How to Feel Secure When You Have No Security
Because security doesn’t come from where you think it comes from

I have no security.
None
When I lost my house (no fault of my own, but that’s another story) in 2014, renting was the only option, and so we decided that if we had to rent, we would rent somewhere fabulous.
And for the last seven and a half years, we’ve been renting a flat that needs refurbishing, but we love it, and the biggest bonus is that the apartment is on the beach.
A beautiful sandy beach.
The landlord could decide he wants to sell any day, and we’d have to leave. No security here.
But, right now, as I type, I can glance up at the sea. And when I want a break, I can walk down a few steps and put my feet on the sand.
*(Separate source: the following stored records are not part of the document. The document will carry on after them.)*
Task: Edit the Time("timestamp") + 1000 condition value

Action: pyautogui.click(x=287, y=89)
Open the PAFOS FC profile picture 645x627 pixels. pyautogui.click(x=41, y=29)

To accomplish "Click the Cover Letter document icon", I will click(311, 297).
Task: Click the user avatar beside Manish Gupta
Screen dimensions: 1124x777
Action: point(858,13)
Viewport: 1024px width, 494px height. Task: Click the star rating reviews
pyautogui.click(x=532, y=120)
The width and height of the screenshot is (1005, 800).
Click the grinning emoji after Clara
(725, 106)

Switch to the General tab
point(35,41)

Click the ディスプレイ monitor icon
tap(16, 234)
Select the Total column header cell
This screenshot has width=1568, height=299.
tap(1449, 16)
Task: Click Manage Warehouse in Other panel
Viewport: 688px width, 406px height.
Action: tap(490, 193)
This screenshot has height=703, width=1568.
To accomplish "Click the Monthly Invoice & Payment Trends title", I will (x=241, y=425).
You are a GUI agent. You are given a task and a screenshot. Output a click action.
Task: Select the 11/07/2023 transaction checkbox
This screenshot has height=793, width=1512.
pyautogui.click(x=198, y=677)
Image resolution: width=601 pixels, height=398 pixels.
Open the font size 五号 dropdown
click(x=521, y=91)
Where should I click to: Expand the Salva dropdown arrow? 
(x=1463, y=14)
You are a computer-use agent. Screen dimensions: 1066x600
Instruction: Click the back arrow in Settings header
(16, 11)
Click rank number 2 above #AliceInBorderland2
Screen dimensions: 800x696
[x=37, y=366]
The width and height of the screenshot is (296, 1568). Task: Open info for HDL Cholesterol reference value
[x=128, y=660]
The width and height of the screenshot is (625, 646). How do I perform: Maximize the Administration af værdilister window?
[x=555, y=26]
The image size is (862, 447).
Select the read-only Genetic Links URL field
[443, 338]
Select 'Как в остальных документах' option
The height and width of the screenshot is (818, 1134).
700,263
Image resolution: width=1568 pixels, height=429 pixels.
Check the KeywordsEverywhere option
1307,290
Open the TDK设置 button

No security work-wise either. I’ve been working as a full-time coach since 2011 and am proud and pleased that I’ve been able to support myself (and others occasionally) since then.
But I am, to use cringe-making jargon, of a certain age. I have no pension or savings and no guarantee of what money comes in each month.
No security there either.
Health wise, no one is secure, and I’ve had cancer twice, so I know first-hand that health isn’t secure.
So when I tell my clients that security doesn’t come from anything on the outside, they know that I mean what I say.
I am walking the talk. But how about you?
Where do you think security comes from?
I have to admit to the occasional shitty shit moment but luckily, knowing that security doesn’t come from anything outside me means that I don’t fall into the shitty shit pit.
You might believe that your security comes from a house, a relationship, a good job or money in the bank. But if you believe this, you’re always vulnerable to worrying that you will lose your security.
People, like me, lose their house for a variety of reasons, a relationship can end, you can be made redundant from your job, and you lose your money.
But you can never lose your security.
In her book, The Salt Path, author Raynor Winn writes about how she and her husband lost their home, their business and livelihood in their fifties and, as her husband is diagnosed with a terminal illness, his health. Everything they believed represented security was swept away.
They decided to walk the 630 miles of the South West Coast Path in the UK from Somerset to Dorset, wild camping, and living on pennies. During their journey, they found that security comes from the inside and not from a house or money.
Many research studies chart how billionaires worry every morning that this might be the day that they lose their money now; that doesn’t sound very secure?
Maybe you think that if you have enough money, nothing terrible can happen to you? The money will wrap a security blanket around you and those you love. Sadly, that isn’t the case.
You may remember the Sri Lankan bombings on Easter Sunday in 2019?
The Danish billionaire Anders Holch Povlsen lost three of his four children when the luxury hotel they were holidaying in was blown up.
You can’t lose your security
But what do I mean when I say that you can never lose your security, that you’re always secure?
Because your innate security is part of you, like confidence, it cannot be touched or taken away.
If you’ve ever known a child that has a security blanket that they have to hold or stroke to self soothe, or they scream the house down if you can’t find the only toy that they can sleep with, you know that the security blanket or toy have a placebo effect on the child.
The child perceives the blanket or toy as security and believes that their happiness at this moment depends on having the blanket or toy at hand.
As an adult with a young child, you might be happy to go along with this because, after all, it doesn’t hurt and keeps the child happy, but you don’t for a minute believe that the child’s security comes from the blanket or toy.
So why do you believe that your security can come from anything on the outside? It might feel different to you; a house isn’t a blanket, is it? But it only looks like that to you because you believe your thought in the moment that you have to have a house to feel secure; you’re experiencing the thinking you’re in.
Have you ever had an ex from when you were a young teenager that, when you were together, you believed that you couldn’t live without? If you weren’t together, your life would be worthless, not worth living. Your security depended on that person. Are you still with that person now? Kudos if so, but I’m guessing that isn’t the case.
Your security isn’t dependent on anything on the outside, and isn’t that wonderful? When you know that you’re always ok no matter what happens on the outside, you can move forward without fear.
Believe me, I understand that no one wants to lose their house or their job, and if you’re in a happy relationship, of course, you don’t want it to end. You can enjoy your house, job, and relationship with a lighter heart if you’re not constantly worried that you might lose any of these things.
And if you do lose the house, the job or the relationship, you might be sad. You might be bereft.
You might feel insecure because at this moment, you’re having insecure thoughts, and so, of course, that’s how you’ll feel.
Until thought changes.
When you let go of the insecure thoughts and allow yourself to notice new, fresh thoughts, your feeling of insecurity will fade because it isn’t real.
Insecurity, like security, comes from the inside and not from anything outside. Knowing where security comes from is freeing.
And you might end up living on the beach.